The very concept of students designing their own scenarios and trading with other groups — assuming they know something about the tech support problems they’d be dealing with (I figure that’s in week one), this seems like a terrific, creative way to engage the learners, assemble some scenarios, and road-test them.

You may be faulting the government agency too much for being government. I’ve had more than one corporate client who’d blanch at the idea of not having that list of bullets for the scenarios (get the pencils, get the cards).

We talk a lot about dinosaur organizations, forgetting that guys like triceratops hung around for two or three million years.

I appreciate your sharing this; it’s given me ideas for my current project.


Diane Yeoman August 31, 2009 at 7:49 am

Dear Dick,
I love your method of teaching. You know how to reach learners. That’s the whole point.


Jeff Hurt August 31, 2009 at 2:24 pm


I’ve seen you in action and I know your style. You’re definitely the pro with a bent for humor!

Facilitative Teaching & Learning is so hard to explain to those who’ve never experienced it and even harder to sell. I think that’s exactly where we are moving with networked, collaborative, horizontal learning. So many people think there needs to be a “sage on stage” expert with the information packaged nicely into PPT bullets.

On the other hand, those who foster facilitative learning are normally the true experts in their field. Those presenters know their content backwards and fowards, inside out, upside down and have interacted with it on many levels. They also have a grasp on how learning occurs and how the brain operates. Those are the true masters that can help ignorant people grasp new concepts and apply it to their daily lives.

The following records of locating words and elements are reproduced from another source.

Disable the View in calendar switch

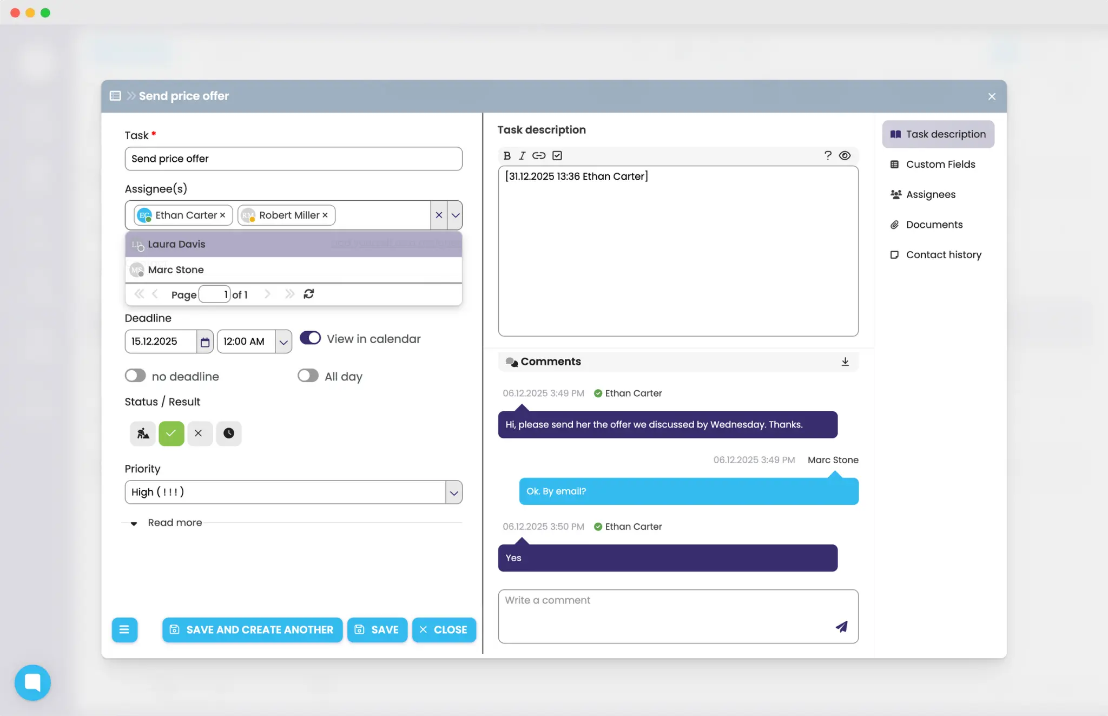311,338
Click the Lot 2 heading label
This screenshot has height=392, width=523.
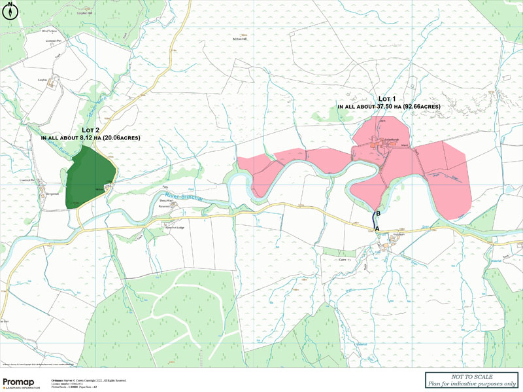pyautogui.click(x=92, y=130)
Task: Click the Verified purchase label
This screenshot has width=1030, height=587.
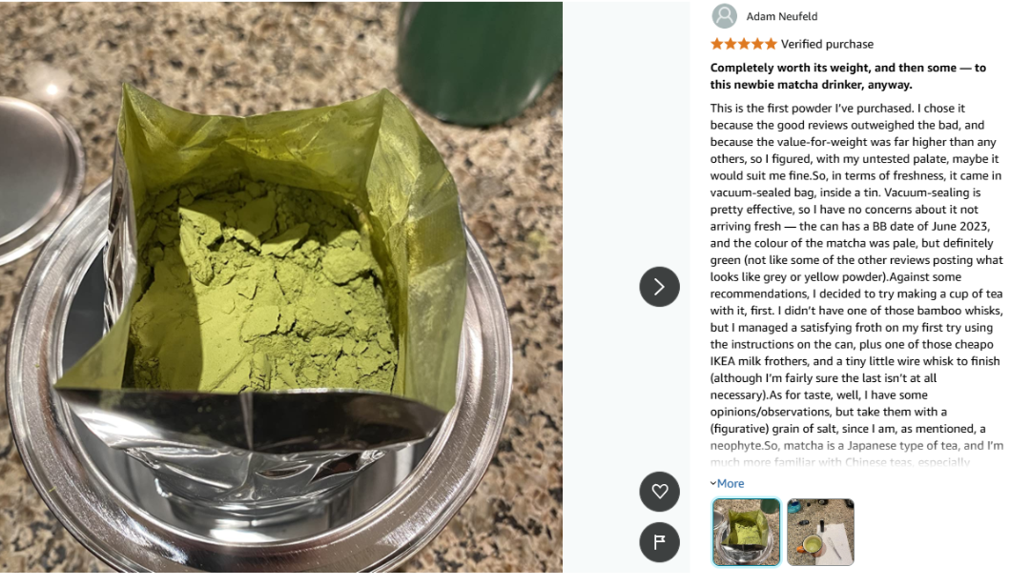Action: click(827, 44)
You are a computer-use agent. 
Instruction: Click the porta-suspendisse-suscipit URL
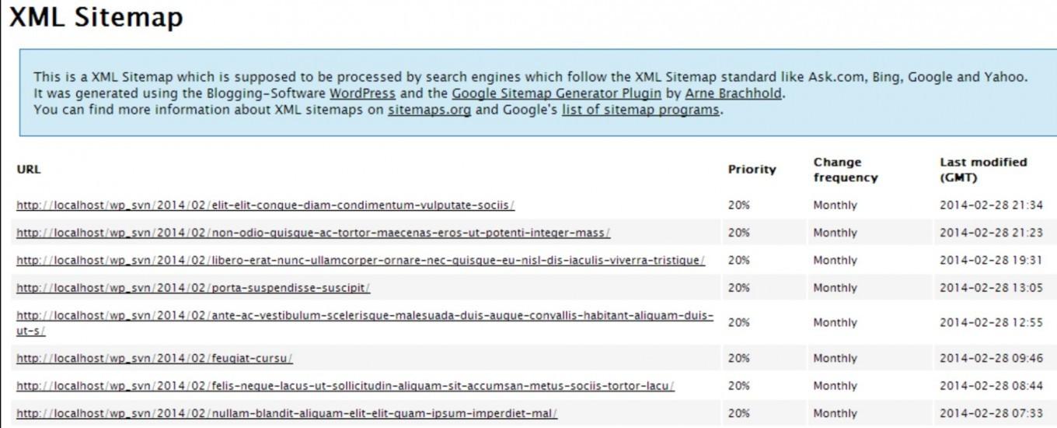(x=194, y=288)
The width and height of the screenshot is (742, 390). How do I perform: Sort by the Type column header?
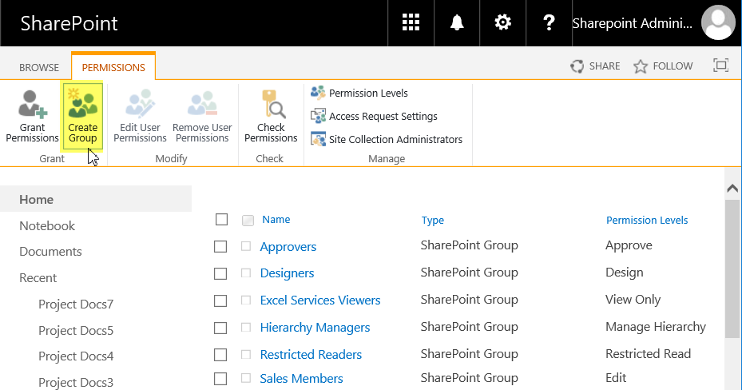pos(432,221)
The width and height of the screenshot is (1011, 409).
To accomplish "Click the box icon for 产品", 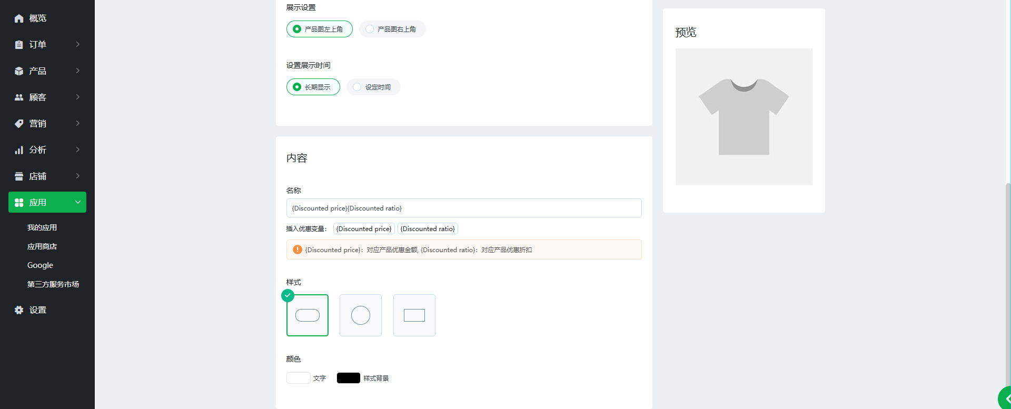I will (19, 71).
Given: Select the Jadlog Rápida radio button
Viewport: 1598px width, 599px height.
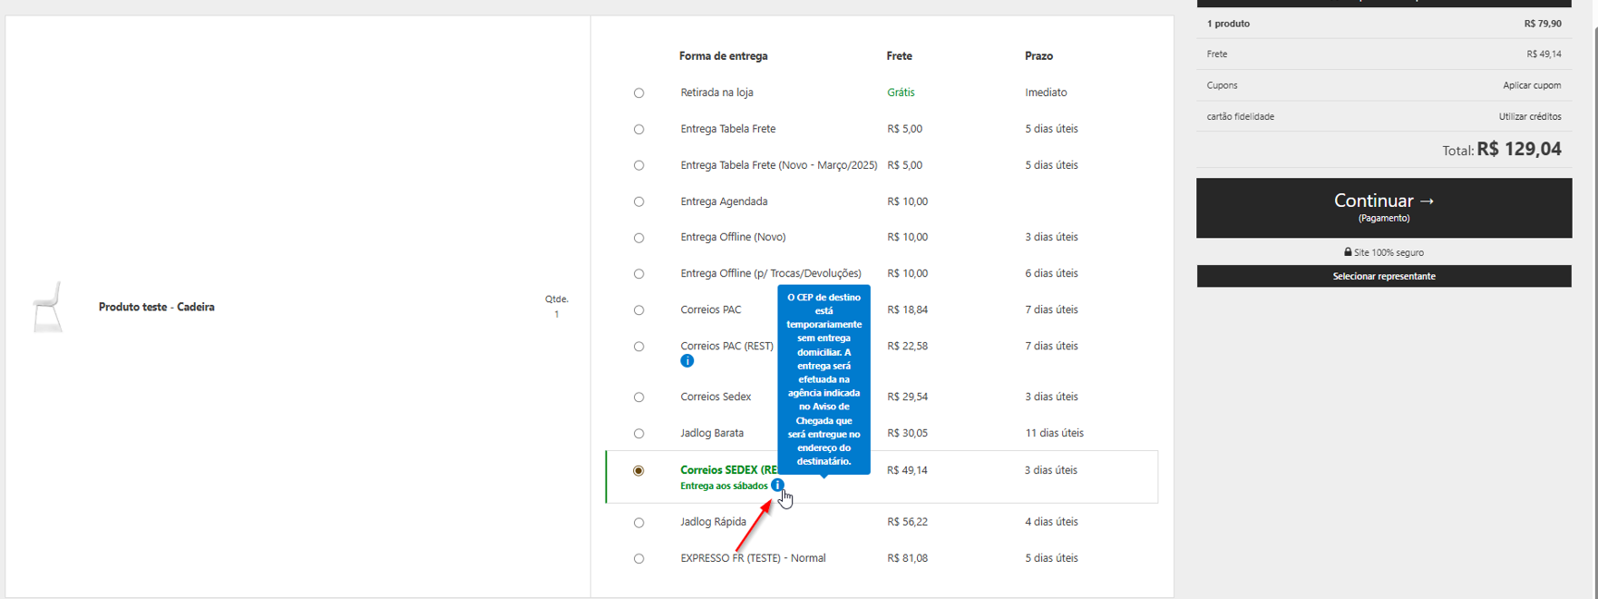Looking at the screenshot, I should 639,523.
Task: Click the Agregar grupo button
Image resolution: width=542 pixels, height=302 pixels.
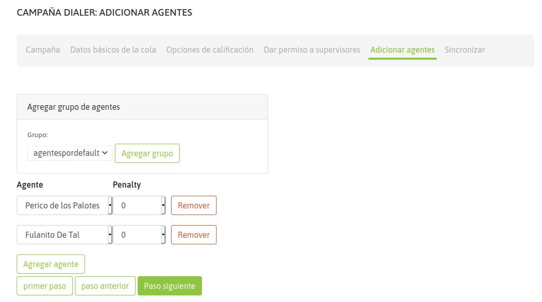Action: (x=147, y=154)
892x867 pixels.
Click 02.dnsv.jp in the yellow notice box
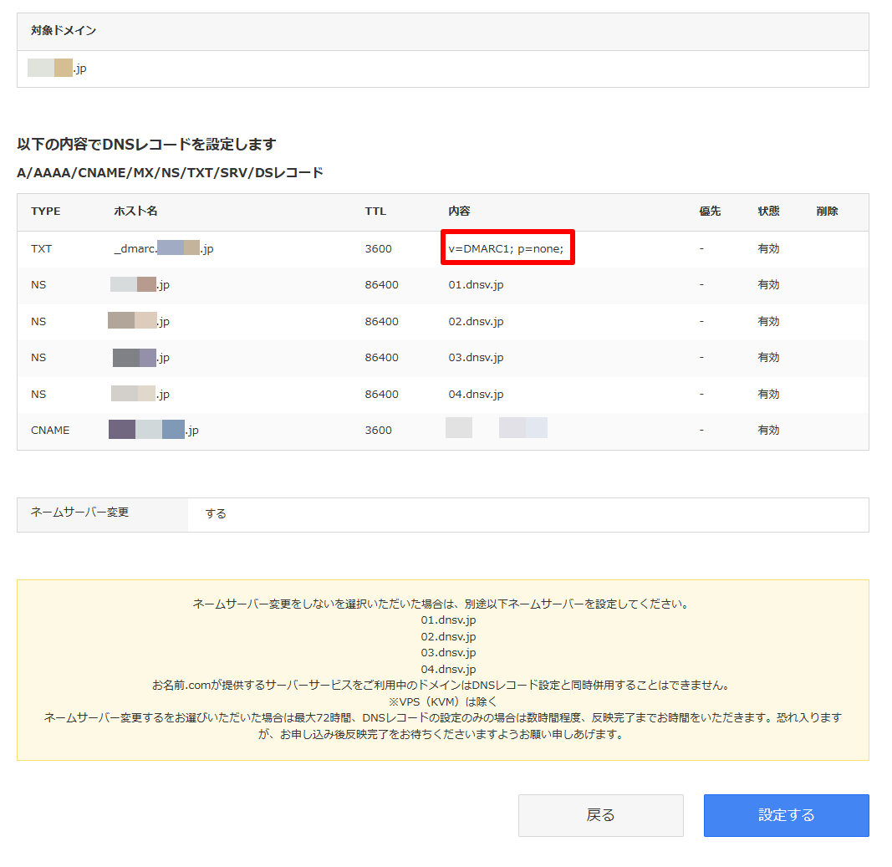click(448, 636)
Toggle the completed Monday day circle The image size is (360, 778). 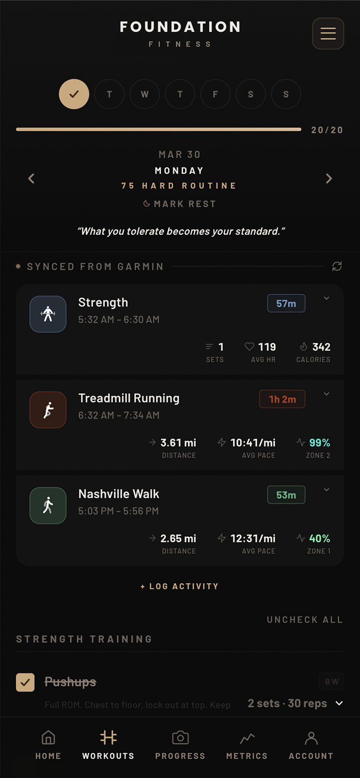(x=74, y=94)

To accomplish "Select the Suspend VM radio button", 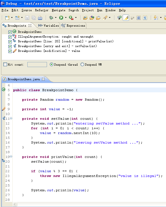I will pyautogui.click(x=82, y=65).
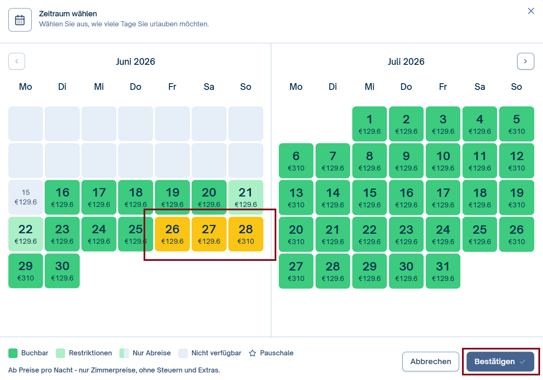Click the green Buchbar legend swatch

point(13,353)
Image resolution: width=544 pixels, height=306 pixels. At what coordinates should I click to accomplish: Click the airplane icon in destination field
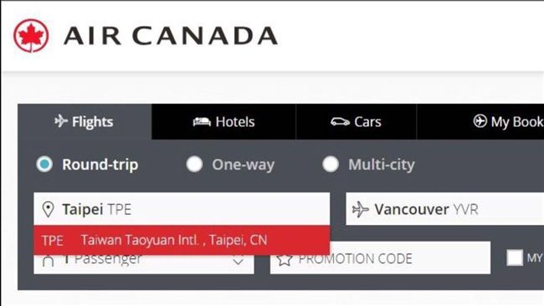[361, 209]
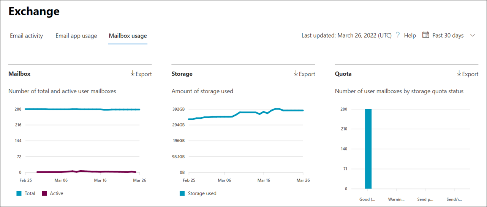The image size is (487, 207).
Task: Click the Help question mark icon
Action: [398, 35]
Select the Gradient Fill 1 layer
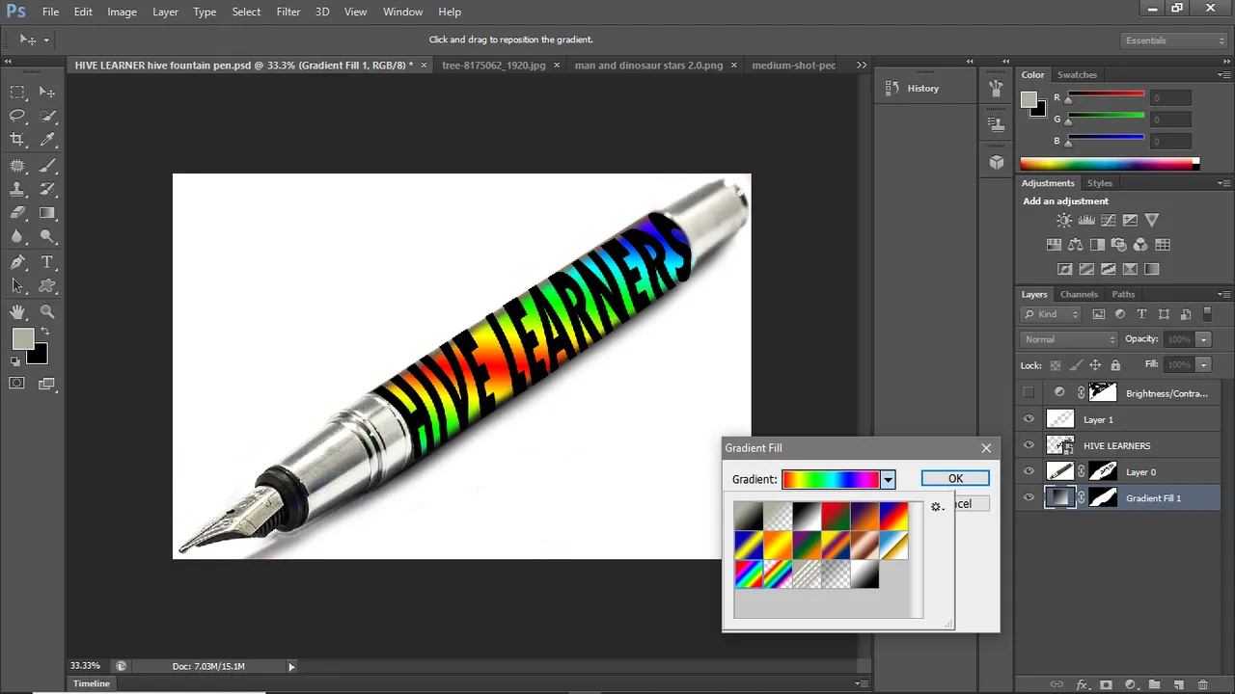The height and width of the screenshot is (694, 1235). (1153, 498)
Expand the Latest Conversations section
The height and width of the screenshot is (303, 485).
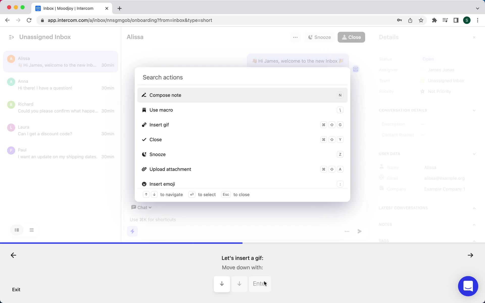(474, 208)
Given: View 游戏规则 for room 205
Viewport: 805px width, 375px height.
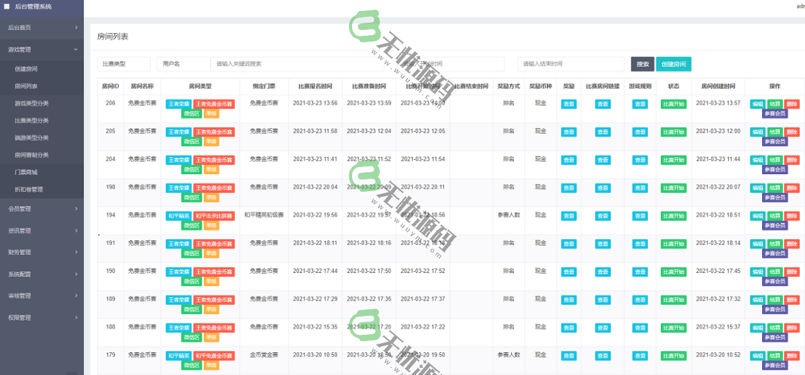Looking at the screenshot, I should click(x=640, y=132).
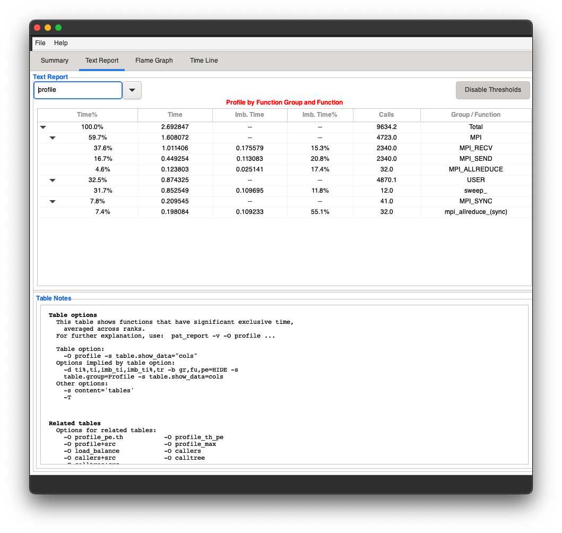Viewport: 562px width, 533px height.
Task: Open the Help menu
Action: pyautogui.click(x=60, y=43)
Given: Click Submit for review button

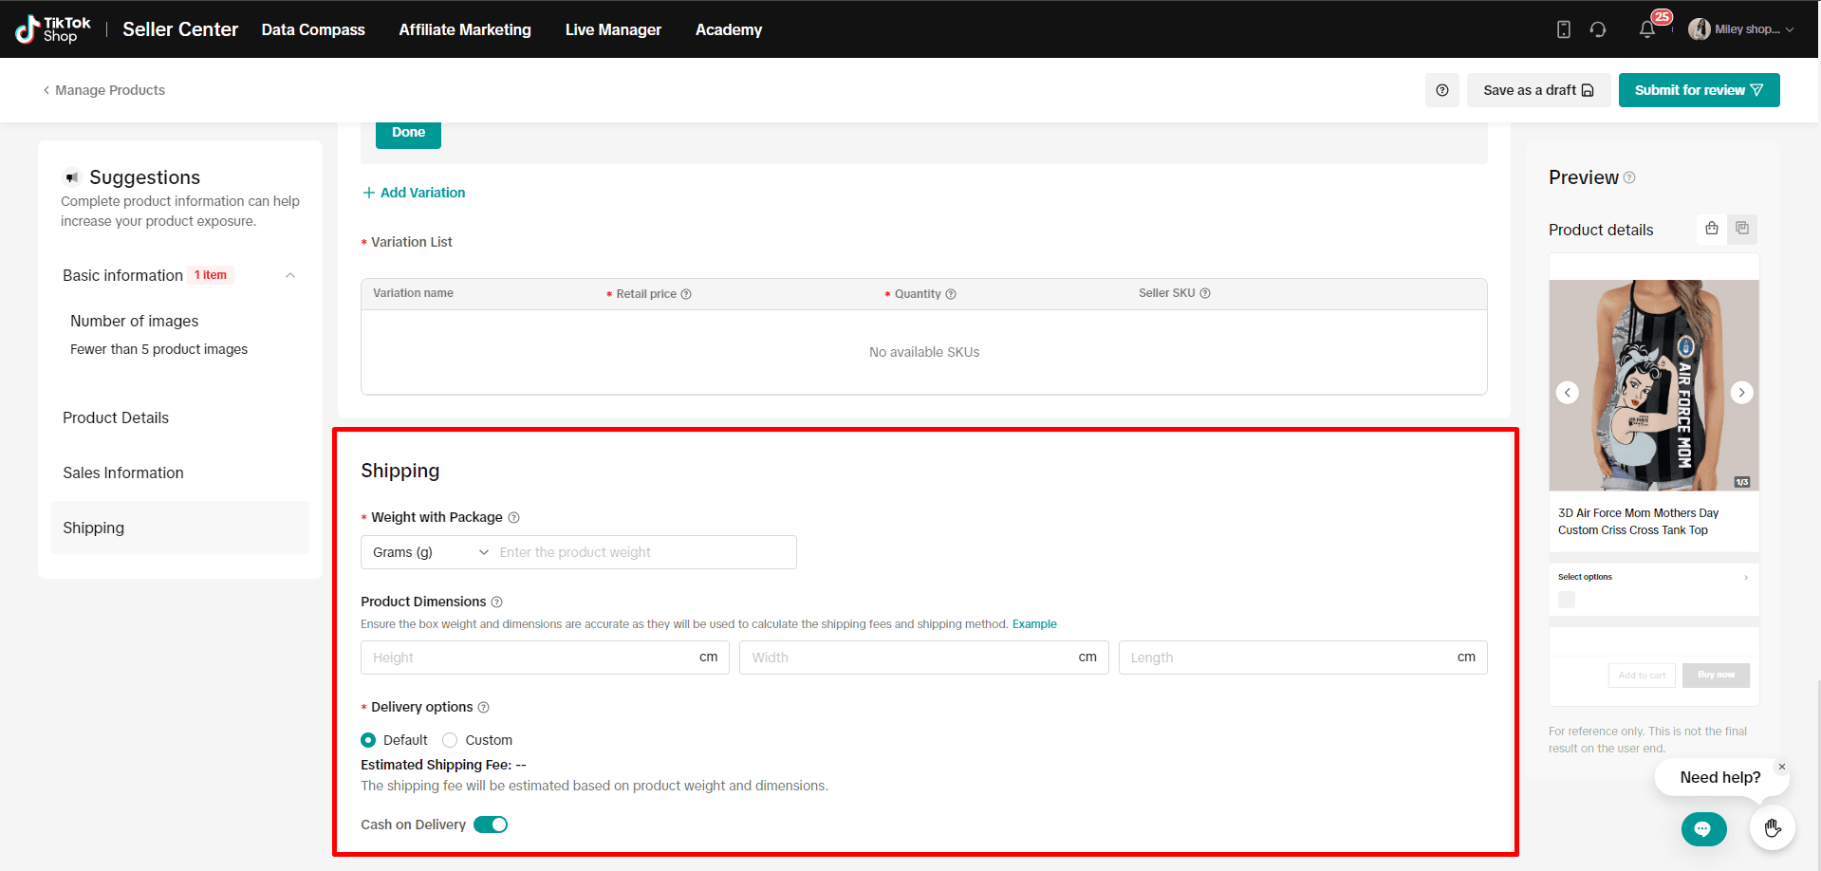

Now if we can just figure out how to package that into an elevator speech that sells better than the expert, top-down, controlled presentation.


Ralph Mayer September 2, 2009 at 7:13 am

Dick, I had the wonderful opportunity to witness your teaching first hand in the above-mentioned situation. You were awesome. The students were blown away by your interaction with them in this wonderful facilitative model–something few of them seemed to have experienced in their learning careers. Having taught thousands of hours myself in large organizations (BellSouth, Delta Airlines, Marriott, etc.) who embrace only facilitative teaching styles, I thought I was back “at home” experiencing your teaching–and observing first hand in the student’s faces, the awe of learning.

You keep on keeping on. The organization that hired you in this situation is coming out on the losing end–but the irony is that they don’t even realize it.


Sarah Bray September 3, 2009 at 10:33 am

Oh, wow. The pain! The “I can relate!” (You eat rocky road with a spoon when things go awry, too?) Sigh. The greatest thing about doing what you love is the heart connection to your work. It’s also the worst thing.

You’ve handled yourself admirably, soldier. :)


Rob Bartlett October 22, 2009 at 6:58 am

Amazing post that tells the story and has helped to further my own trek to having clients buy what I’m selling.


Zayford Beeblebrocks July 14, 2010 at 9:16 am

I know the client you’re talking about. Here it is almost a year later and I know that they have had to lay off about 100 staff/instructors/course developers since your experience with them. In 18 months, they went from approximately 120 staff to the current 20 or 22. They have so few clients to teach, that they’ve also–for the most part–stopped using their contract instructors & writers. I know a lot of it has to do with the current economy (since they are 100% state funded), but your experience hit the nail on the head and says a lot about the philosophy of the organization. If they were a private business, they would not even have the 20 employees left–as they would no longer exist. In my opinion, the students deserve so much more.


Mark W Schumann October 2, 2010 at 10:59 am

This is a great story, Dick. When you talk about facilitative teaching and learning, is that a specficic technique? Or is it just a perspective of being mindful of what connects with your students’ brains? Are you talking straight-up Carl Rogers stuff?